## TEXT EXCERPT:
-*-
How do you put a TV station on the Mbone? (was: Royal Wedding...)

Octavio Alvarez alvarezp at alvarezp.ods.org
Fri Apr 29 21:46:23 UTC 2011


On Fri, 29 Apr 2011 10:48:51 -0700, Jay Ashworth <jra at baylink.com> wrote:

> ----- Original Message -----
>> From: "Rubens Kuhl" <rubensk at gmail.com>
>
> And that's the snap answer, yes.  But the *load*, while admittedly
> lessened over unicast, falls *mostly* to the carriers, who cannot anymore
> bill for it, either to end users, providers, *or* as transit.
>
> Will they not complain about having their equipment utilization go up
> with no recompense -- for something that is only of benefit to commercial
> customers of some other entity?

Why would they bill someone for a service they are already providing?
-*-
## GIVEN INSTRUCTION A:
Can you copy the Mbone post word for word, starting at the words "On Fri, 29 Apr" and stopping after "are already providing?"?
## GIVEN INSTRUCTION B:
Can you write the next part of the Mbone post, picking up after its last line?
-*-
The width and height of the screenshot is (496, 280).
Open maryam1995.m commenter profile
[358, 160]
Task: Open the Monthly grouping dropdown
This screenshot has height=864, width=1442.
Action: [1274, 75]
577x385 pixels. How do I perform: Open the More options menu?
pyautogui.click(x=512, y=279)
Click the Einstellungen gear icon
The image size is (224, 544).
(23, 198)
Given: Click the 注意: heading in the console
-*-
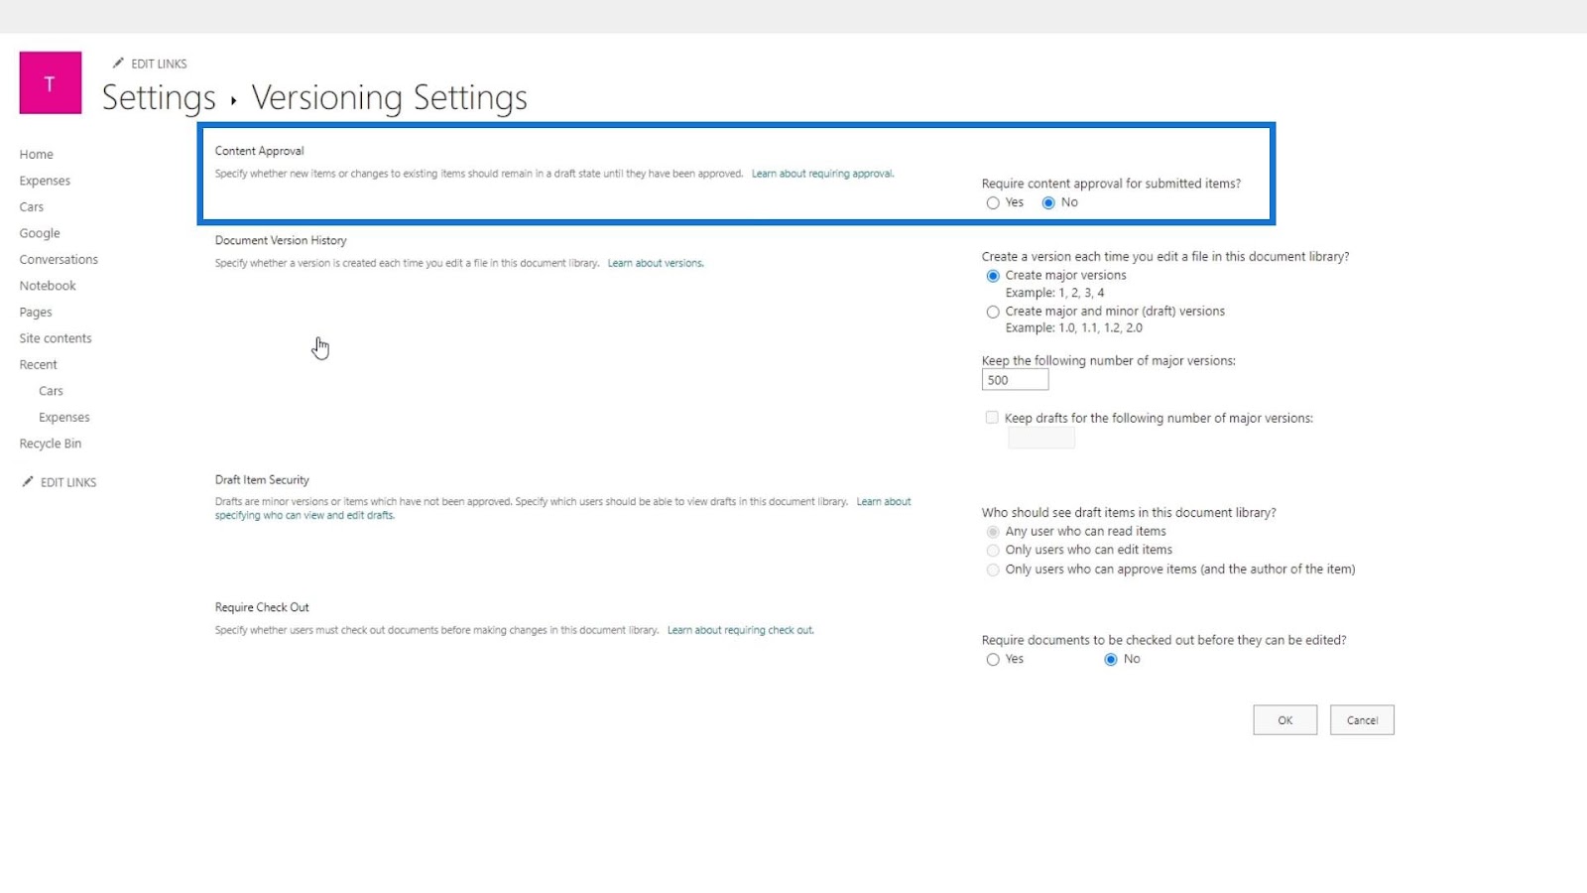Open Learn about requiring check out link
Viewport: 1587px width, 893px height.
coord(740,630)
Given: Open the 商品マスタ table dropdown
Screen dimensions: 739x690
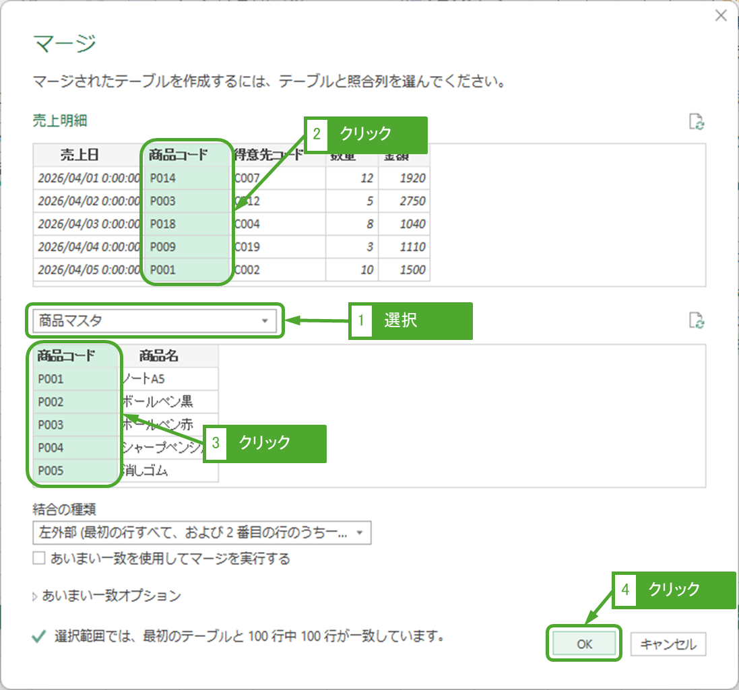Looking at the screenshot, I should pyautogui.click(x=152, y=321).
-*-
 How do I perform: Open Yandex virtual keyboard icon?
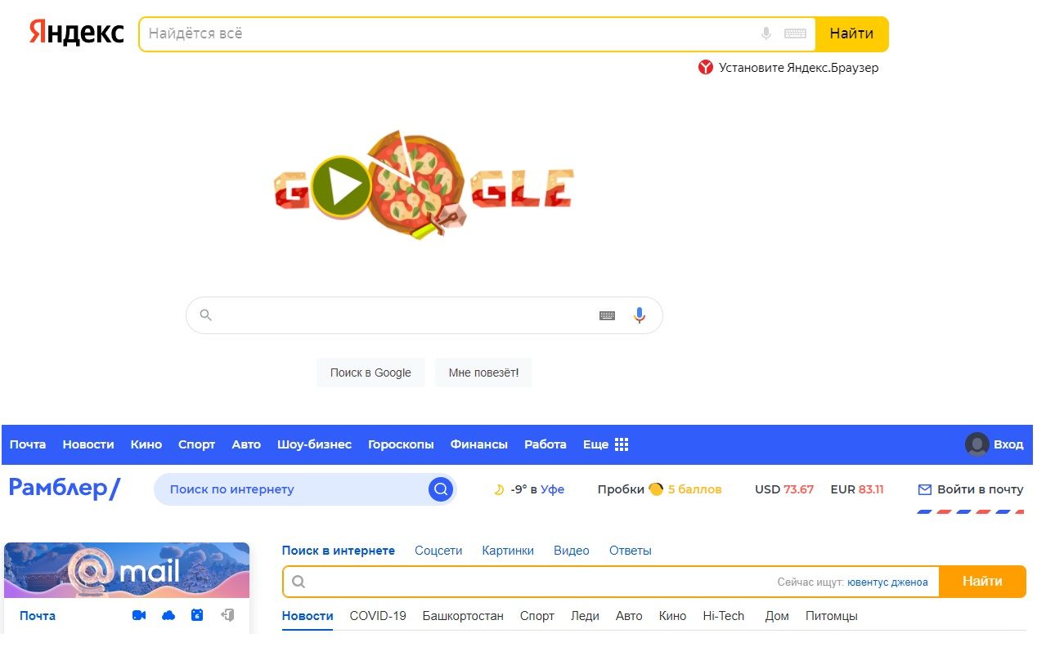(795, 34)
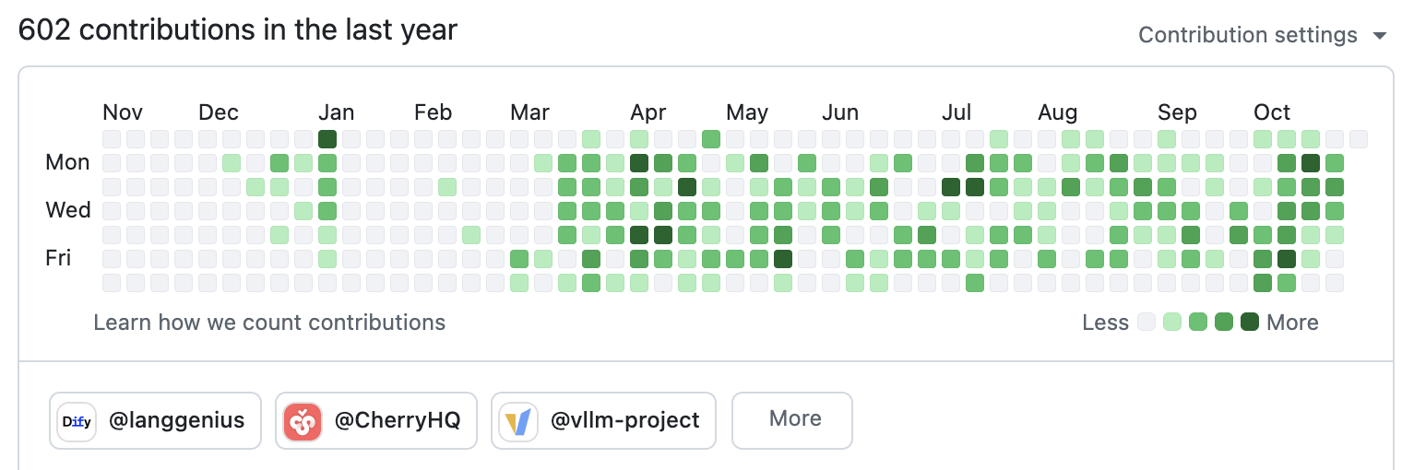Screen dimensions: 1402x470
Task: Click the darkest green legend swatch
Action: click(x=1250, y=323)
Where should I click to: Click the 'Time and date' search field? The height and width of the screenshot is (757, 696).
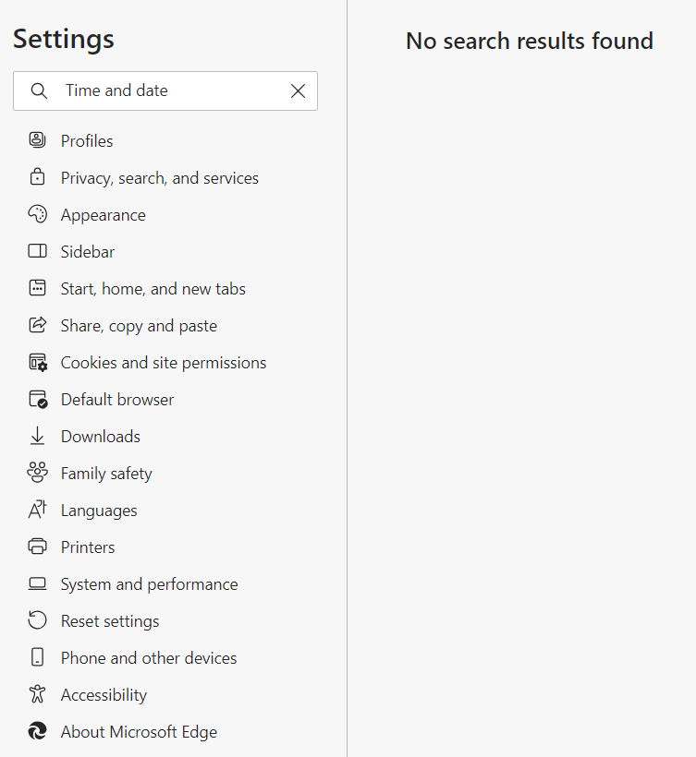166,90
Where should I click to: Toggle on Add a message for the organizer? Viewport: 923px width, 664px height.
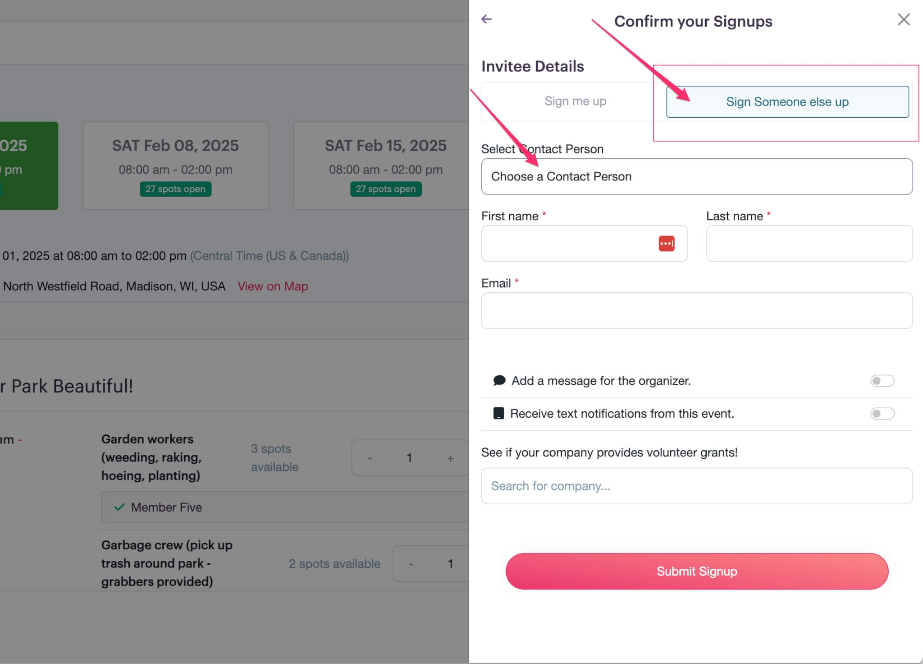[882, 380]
-*-
## TASK RESPONSE A:
On Fri, 29 Apr 2011 10:48:51 -0700, Jay Ashworth <jra at baylink.com> wrote:

> ----- Original Message -----
>> From: "Rubens Kuhl" <rubensk at gmail.com>
>
> And that's the snap answer, yes.  But the *load*, while admittedly
> lessened over unicast, falls *mostly* to the carriers, who cannot anymore
> bill for it, either to end users, providers, *or* as transit.
>
> Will they not complain about having their equipment utilization go up
> with no recompense -- for something that is only of benefit to commercial
> customers of some other entity?

Why would they bill someone for a service they are already providing?

## TASK RESPONSE B:
So the first user in a router tunes to a multicast stream. Consumption
for the ISP and all the routers in the chain to the source: same as if
it were a unicast stream. Then a second user tunes to a multicast
stream. Cost for the ISP: zero.

So 5000 users connect each to a different multicast source. It is the
same as if they all used unicast. The utilization can never be
worse than a unicast-only network.

So maybe I'm oversimplifying, but I fail to see a problem, only an
artificial one created for the sake of it. Other than the potencial CPU
load of the routing protocol, I even fail to see the commercial value of
not providing multicast.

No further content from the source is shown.